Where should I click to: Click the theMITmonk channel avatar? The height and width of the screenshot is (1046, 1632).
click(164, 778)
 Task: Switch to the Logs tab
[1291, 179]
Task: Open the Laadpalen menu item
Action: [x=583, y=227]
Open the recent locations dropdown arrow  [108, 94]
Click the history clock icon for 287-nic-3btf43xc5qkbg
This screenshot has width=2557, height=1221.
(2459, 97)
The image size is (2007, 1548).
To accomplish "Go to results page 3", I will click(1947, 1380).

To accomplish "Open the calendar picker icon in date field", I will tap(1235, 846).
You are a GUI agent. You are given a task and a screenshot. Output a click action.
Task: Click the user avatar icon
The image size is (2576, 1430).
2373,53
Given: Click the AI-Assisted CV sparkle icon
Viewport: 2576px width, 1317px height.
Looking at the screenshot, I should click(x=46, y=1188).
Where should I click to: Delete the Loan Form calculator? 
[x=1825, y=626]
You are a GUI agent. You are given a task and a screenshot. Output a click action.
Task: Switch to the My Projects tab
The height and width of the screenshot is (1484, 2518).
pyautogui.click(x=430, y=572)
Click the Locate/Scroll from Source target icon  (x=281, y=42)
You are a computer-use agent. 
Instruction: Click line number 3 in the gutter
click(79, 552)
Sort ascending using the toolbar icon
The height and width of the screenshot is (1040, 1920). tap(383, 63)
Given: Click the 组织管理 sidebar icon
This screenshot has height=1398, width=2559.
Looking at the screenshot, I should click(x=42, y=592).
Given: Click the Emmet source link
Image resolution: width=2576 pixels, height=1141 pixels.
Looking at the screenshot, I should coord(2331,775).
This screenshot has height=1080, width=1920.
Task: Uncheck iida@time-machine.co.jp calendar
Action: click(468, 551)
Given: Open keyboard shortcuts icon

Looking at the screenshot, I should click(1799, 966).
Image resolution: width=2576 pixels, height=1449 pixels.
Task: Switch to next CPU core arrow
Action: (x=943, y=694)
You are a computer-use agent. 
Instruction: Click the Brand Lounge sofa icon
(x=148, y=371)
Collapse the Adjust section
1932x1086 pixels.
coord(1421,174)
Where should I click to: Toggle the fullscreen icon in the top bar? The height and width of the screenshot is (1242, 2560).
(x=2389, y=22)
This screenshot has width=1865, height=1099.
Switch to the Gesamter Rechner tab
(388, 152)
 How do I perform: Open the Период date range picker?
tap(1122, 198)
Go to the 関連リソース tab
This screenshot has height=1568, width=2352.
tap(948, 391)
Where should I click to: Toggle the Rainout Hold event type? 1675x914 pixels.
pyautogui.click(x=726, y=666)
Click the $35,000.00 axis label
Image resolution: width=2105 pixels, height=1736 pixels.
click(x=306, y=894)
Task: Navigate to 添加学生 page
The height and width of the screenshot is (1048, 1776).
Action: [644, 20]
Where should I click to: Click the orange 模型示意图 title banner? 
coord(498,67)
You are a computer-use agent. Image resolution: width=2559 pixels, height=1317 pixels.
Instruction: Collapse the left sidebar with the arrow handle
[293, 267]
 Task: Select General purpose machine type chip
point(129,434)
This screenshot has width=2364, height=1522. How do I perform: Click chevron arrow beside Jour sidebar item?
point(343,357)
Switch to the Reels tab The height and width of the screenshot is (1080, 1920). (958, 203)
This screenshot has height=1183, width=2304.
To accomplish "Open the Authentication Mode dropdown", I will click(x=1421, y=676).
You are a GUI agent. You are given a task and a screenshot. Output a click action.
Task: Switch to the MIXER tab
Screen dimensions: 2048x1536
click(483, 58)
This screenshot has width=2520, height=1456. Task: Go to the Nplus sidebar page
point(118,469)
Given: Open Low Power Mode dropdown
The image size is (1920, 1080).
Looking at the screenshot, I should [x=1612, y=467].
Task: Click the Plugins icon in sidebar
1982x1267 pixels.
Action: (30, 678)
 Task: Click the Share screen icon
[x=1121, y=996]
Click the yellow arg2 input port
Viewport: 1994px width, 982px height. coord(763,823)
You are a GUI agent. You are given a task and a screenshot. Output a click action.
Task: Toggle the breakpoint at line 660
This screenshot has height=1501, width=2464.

_REQUIRED ACTION_:
Write out an exact copy of every record shown above.

_TASK RESPONSE_:
Where should I click to: Click the theMITmonk channel avatar? The height and width of the screenshot is (1046, 1632).
click(164, 778)
 Task: Switch to the Logs tab
[1291, 179]
Task: Open the Laadpalen menu item
Action: [x=583, y=227]
Open the recent locations dropdown arrow  [108, 94]
Click the history clock icon for 287-nic-3btf43xc5qkbg
This screenshot has width=2557, height=1221.
(2459, 97)
The image size is (2007, 1548).
To accomplish "Go to results page 3", I will click(1947, 1380).

To accomplish "Open the calendar picker icon in date field", I will tap(1235, 846).
You are a GUI agent. You are given a task and a screenshot. Output a click action.
Task: Click the user avatar icon
The image size is (2576, 1430).
2373,53
Given: Click the AI-Assisted CV sparkle icon
Viewport: 2576px width, 1317px height.
Looking at the screenshot, I should click(x=46, y=1188).
Where should I click to: Delete the Loan Form calculator? 
[x=1825, y=626]
You are a GUI agent. You are given a task and a screenshot. Output a click action.
Task: Switch to the My Projects tab
The height and width of the screenshot is (1484, 2518).
pyautogui.click(x=430, y=572)
Click the Locate/Scroll from Source target icon  (x=281, y=42)
You are a computer-use agent. 
Instruction: Click line number 3 in the gutter
click(79, 552)
Sort ascending using the toolbar icon
The height and width of the screenshot is (1040, 1920). tap(383, 63)
Given: Click the 组织管理 sidebar icon
This screenshot has height=1398, width=2559.
Looking at the screenshot, I should click(x=42, y=592).
Given: Click the Emmet source link
Image resolution: width=2576 pixels, height=1141 pixels.
Looking at the screenshot, I should coord(2331,775).
This screenshot has height=1080, width=1920.
Task: Uncheck iida@time-machine.co.jp calendar
Action: click(468, 551)
Given: Open keyboard shortcuts icon

Looking at the screenshot, I should click(1799, 966).
Image resolution: width=2576 pixels, height=1449 pixels.
Task: Switch to next CPU core arrow
Action: (x=943, y=694)
You are a computer-use agent. 
Instruction: Click the Brand Lounge sofa icon
(x=148, y=371)
Collapse the Adjust section
1932x1086 pixels.
coord(1421,174)
Where should I click to: Toggle the fullscreen icon in the top bar? The height and width of the screenshot is (1242, 2560).
(x=2389, y=22)
This screenshot has width=1865, height=1099.
Switch to the Gesamter Rechner tab
(388, 152)
 How do I perform: Open the Период date range picker?
tap(1122, 198)
Go to the 関連リソース tab
This screenshot has height=1568, width=2352.
tap(948, 391)
Where should I click to: Toggle the Rainout Hold event type? 1675x914 pixels.
pyautogui.click(x=726, y=666)
Click the $35,000.00 axis label
Image resolution: width=2105 pixels, height=1736 pixels.
click(x=306, y=894)
Task: Navigate to 添加学生 page
The height and width of the screenshot is (1048, 1776).
Action: [644, 20]
Where should I click to: Click the orange 模型示意图 title banner? 
coord(498,67)
You are a computer-use agent. Image resolution: width=2559 pixels, height=1317 pixels.
Instruction: Collapse the left sidebar with the arrow handle
[293, 267]
 Task: Select General purpose machine type chip
point(129,434)
This screenshot has width=2364, height=1522. How do I perform: Click chevron arrow beside Jour sidebar item?
point(343,357)
Switch to the Reels tab The height and width of the screenshot is (1080, 1920). (958, 203)
This screenshot has height=1183, width=2304.
To accomplish "Open the Authentication Mode dropdown", I will click(x=1421, y=676).
You are a GUI agent. You are given a task and a screenshot. Output a click action.
Task: Switch to the MIXER tab
Screen dimensions: 2048x1536
click(483, 58)
This screenshot has width=2520, height=1456. Task: Go to the Nplus sidebar page
point(118,469)
Given: Open Low Power Mode dropdown
The image size is (1920, 1080).
Looking at the screenshot, I should [x=1612, y=467].
Task: Click the Plugins icon in sidebar
1982x1267 pixels.
Action: (30, 678)
 Task: Click the Share screen icon
[x=1121, y=996]
Click the yellow arg2 input port
Viewport: 1994px width, 982px height. coord(763,823)
You are a GUI agent. You are given a task and a screenshot. Output a click action.
Task: Toggle the breakpoint at line 660
This screenshot has height=1501, width=2464.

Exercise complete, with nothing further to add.